Start of TEXT PASSAGE

In the present studies, we observed that the expression of PDEF in prostate cancer cells results in increased levels of YAP1 and phospho-YAP1 (Ser127) protein and an overall increased ratio of phospho-YAP1 (Ser127)/total YAP1. ETS transcription factors have been associated with tumor progression as well as therapy resistance in several cancers, including prostate cancer. However, the role of PDEF in prostate cancer remains debated [19,20,21,22,23,24,25]. Others and we have demonstrated that PDEF limits PCa cell migration, invasion, and clonogenic activity, but the mechanisms by which PDEF regulates these diverse functions are not completely understood. YAP1 is a downstream effector molecule in the Hippo signaling pathway. Hippo signaling modulates cellular functions by regulating the phosphorylation of YAP1; thus, decreased YAP1 expression in prostate cancer cells might render prostate cancer cells resistant to modulation of the Hippo pathway. In light of the above discussion, our observation of increased expression of YAP1 by PDEF in prostate cancer cells suggests that PDEF by regulating expression of YAP1 could sensitize prostate cancer cells to modulation by the Hippo pathway. Indeed, we also observed increased phospho (Ser127)-YAP1 following PDEF expression demonstrating re-establishment of an active Hippo signaling cascade. However, the mechanism by which PDEF regulates YAP1 expression/phosphorylation and the consequences of these effects need additional studies. It has been proposed that the activated Hippo signaling pathway activates MST1/2 kinase that activates and phosphorylate LATS1/2 kinase [34,35]. Activated LATS1/2 kinase then phosphorylates YAP at serine 127 that triggers interaction of phospho-YAP with 14-3-3 complex proteins and that leads to cytoplasmic retention and ubiquitin-mediated degradation of YAP protein. Inactivation of the Hippo pathway results in decreased phosphorylation of YAP and its nuclear localization [36,37] and is associated with an increased YAP1 gene signature (YAP1 target genes). Further studies are warranted to understand the molecular mechanisms by which PDEF expression modulates Hippo signaling.

End of TEXT PASSAGE
Start of DATASET RECORDS

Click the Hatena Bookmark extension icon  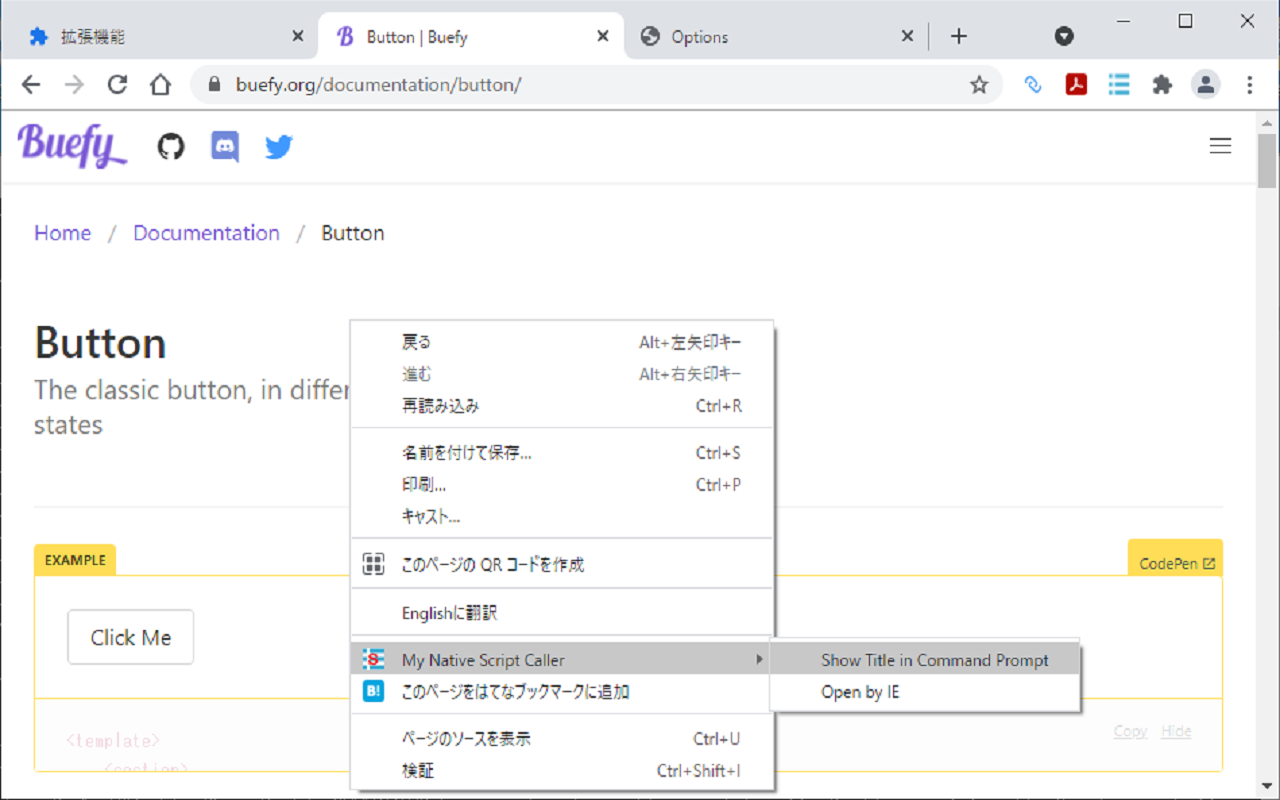click(x=372, y=691)
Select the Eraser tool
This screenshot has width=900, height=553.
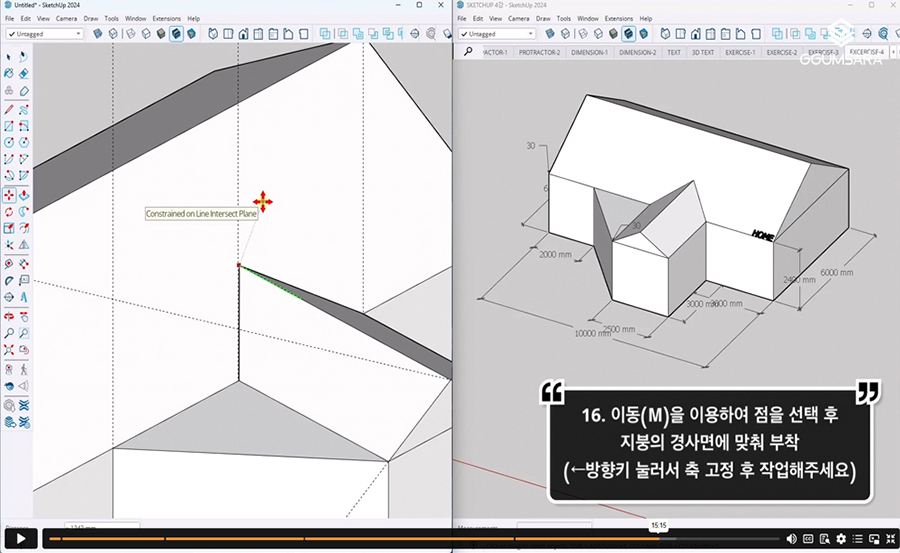[x=23, y=73]
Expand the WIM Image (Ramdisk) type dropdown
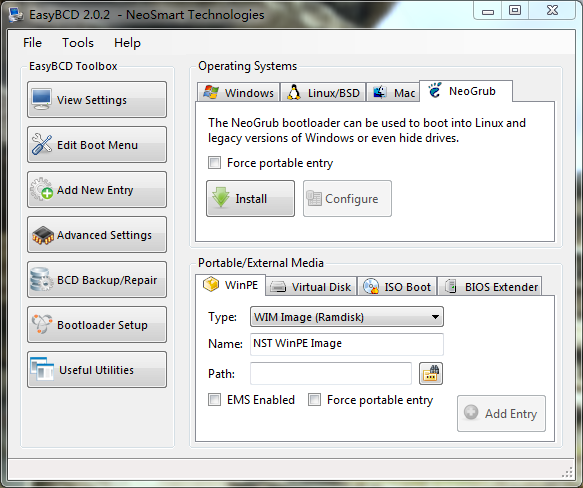The height and width of the screenshot is (488, 583). click(x=347, y=317)
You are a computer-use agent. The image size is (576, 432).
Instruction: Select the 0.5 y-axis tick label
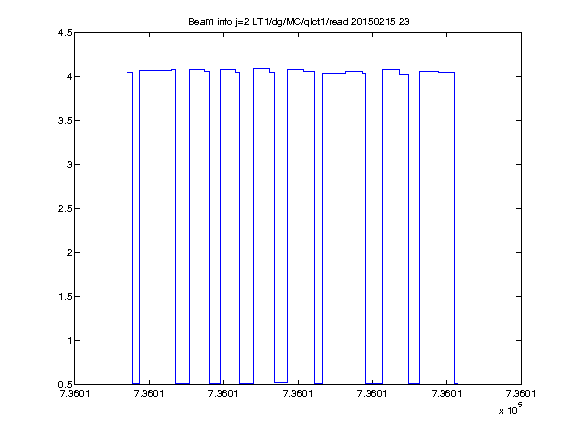65,385
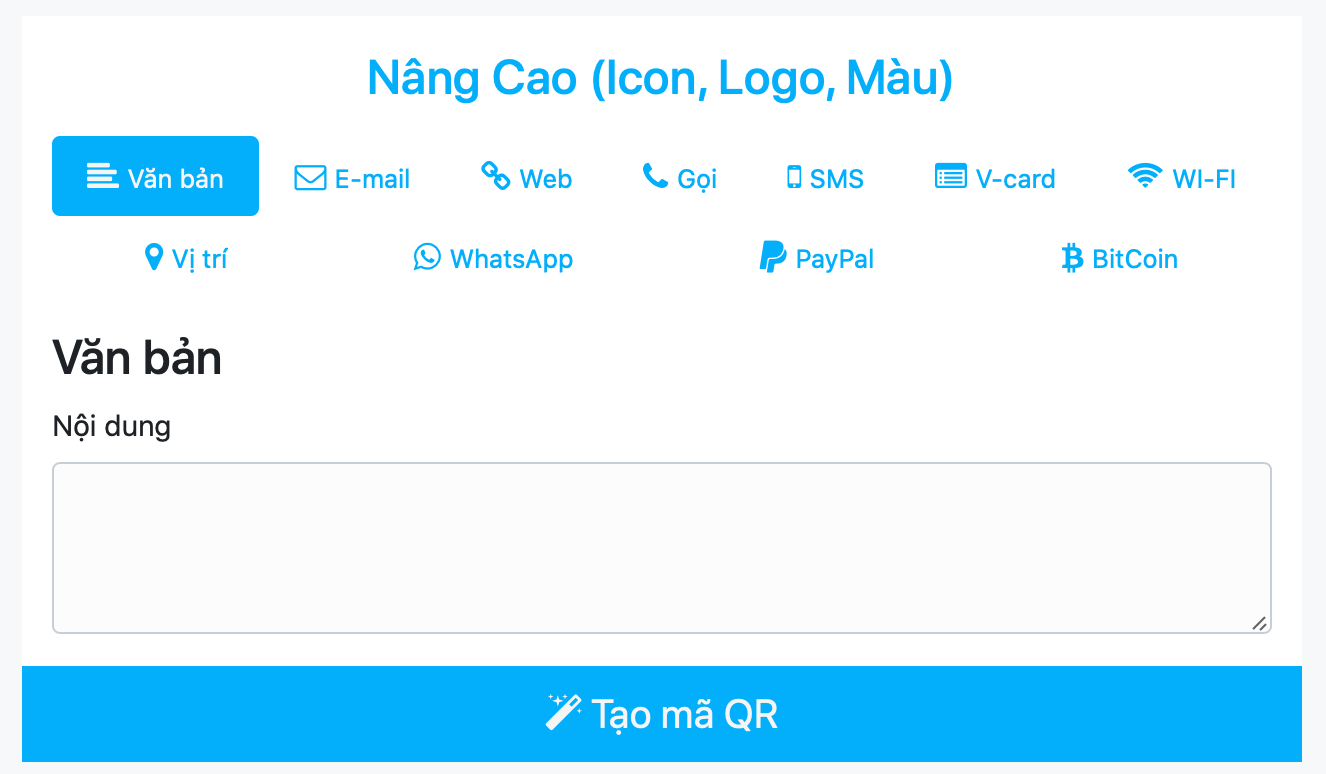Click the PayPal logo icon
Viewport: 1326px width, 774px height.
772,257
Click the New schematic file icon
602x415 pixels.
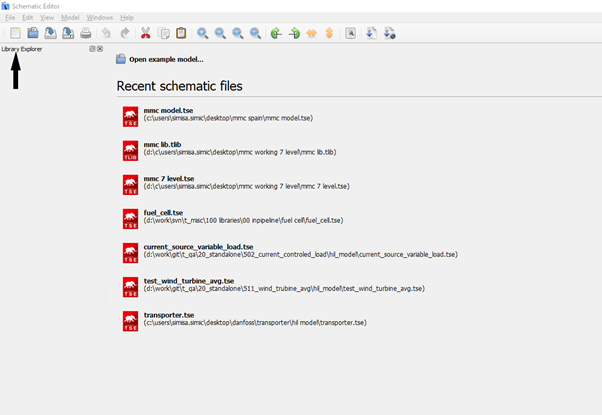[15, 33]
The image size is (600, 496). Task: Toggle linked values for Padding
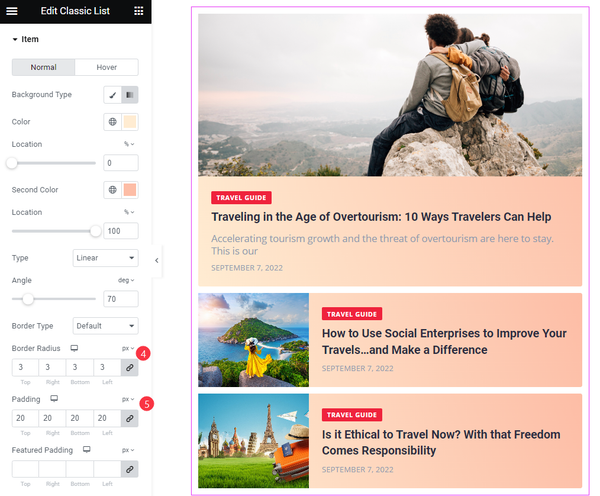[130, 418]
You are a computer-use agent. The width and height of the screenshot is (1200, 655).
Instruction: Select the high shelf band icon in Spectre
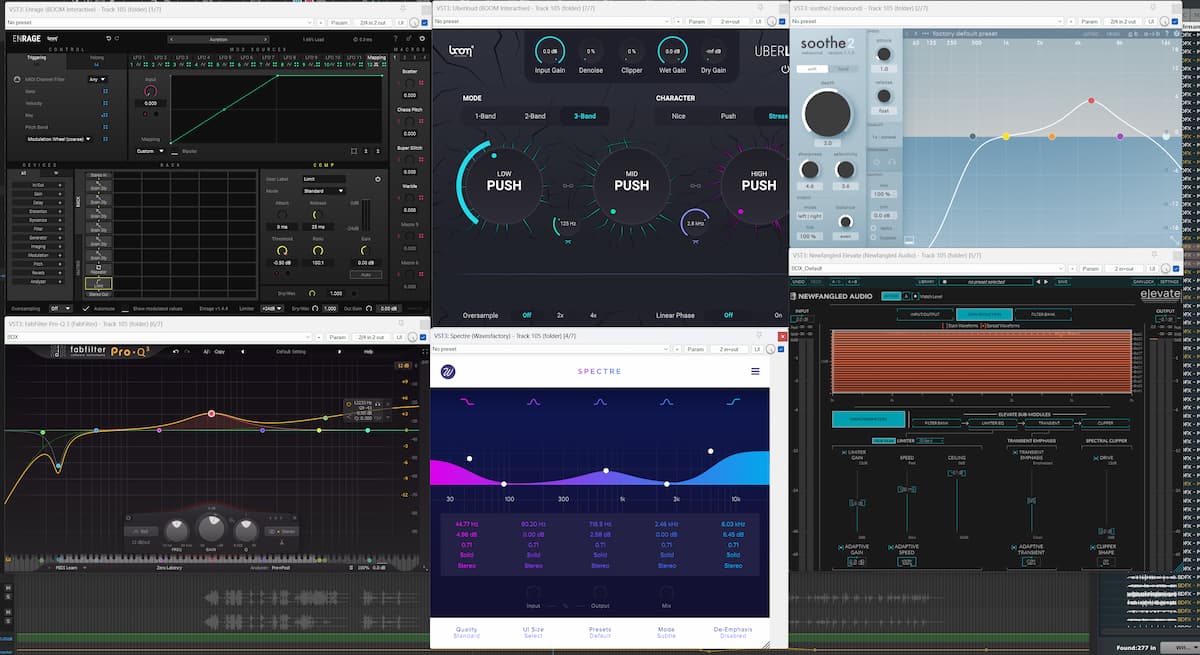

End of DATASET RECORDS

APPLY WHAT YOU READ
• 1. Translate this sentence from the passage on PDEF and Hippo signaling into Spanish: "YAP1 is a downstream effector molecule in the Hippo signaling pathway."
• 2. Please carry on the passage on PDEF and Hippo signaling, starting after its final sentence.

YOUR RESPONSES
• 1. YAP1 es una molécula efectora corriente abajo en la vía de señalización Hippo.

• 2.
Several studies have explored the role of YAP1 in PCa and CRPC [14,15,16,17]. The YAP1–AR axis appears to play a role in prostate cancer progression [15]. YAP regulates cell motility, invasion, and castration-resistant growth of prostate cancer cells [17]. While most of the studies reported YAP1 protein levels in PCa samples, the first study to describe YAP1 expression in CRPC with neuroendocrine differentiation revealed YAP1 mRNA downregulation in NEPC patients in their cohort [18]. The results of YAP1 down regulation in NEPC presented in our study are in line with the above study. In addition, our studies revealed for the first time that YAP1 mRNA levels are decreased in PCa as compared to control normal tissue. Thus, there appears to be a discrepancy between mRNA and protein expression data in prostate cancer. The present study investigated the mechanistic relationship between PDEF and its role in YAP1 regulation in PCa for the first time. Interestingly, PDEF is an AR co-activator and it is conceivable that PDEF plays an important role in the AR-mediated YAP1 axis. There are decreased YAP1 mRNA levels in high-grade tumors as compared to low-grade tumor samples, which parallels that of PDEF.
With the advent of next-generation AR-targeted therapies (abiraterone acetate and enzalutamide), there is an increased burden of lethal therapy-resistant, NEPC prostate cancer for which current treatments are ineffective [2,3,33]. There is an unmet need at present for the identification of molecular markers, and that can be exploited for diagnostic and therapeutic intervention in NEPC. Our exciting observations, that PDEF expression is completely lost in clinical specimens of NEPC patients and that this parallels the loss of YAP1 expression, are tempting to speculate the role of PDEF/YAP1 in reversing the NEPC phenotype to luminal phenotype. Interestingly, our previous studies [25] revealed that expression of PDEF in PC3 cells resulted in the re-establishment of the gene expression signature associated with the prostate luminal epithelial phenotype. However, additional studies are warranted to support the reversal of the NEPC phenotype to epithelial/luminal phenotype by reactivation of the Hippo signaling.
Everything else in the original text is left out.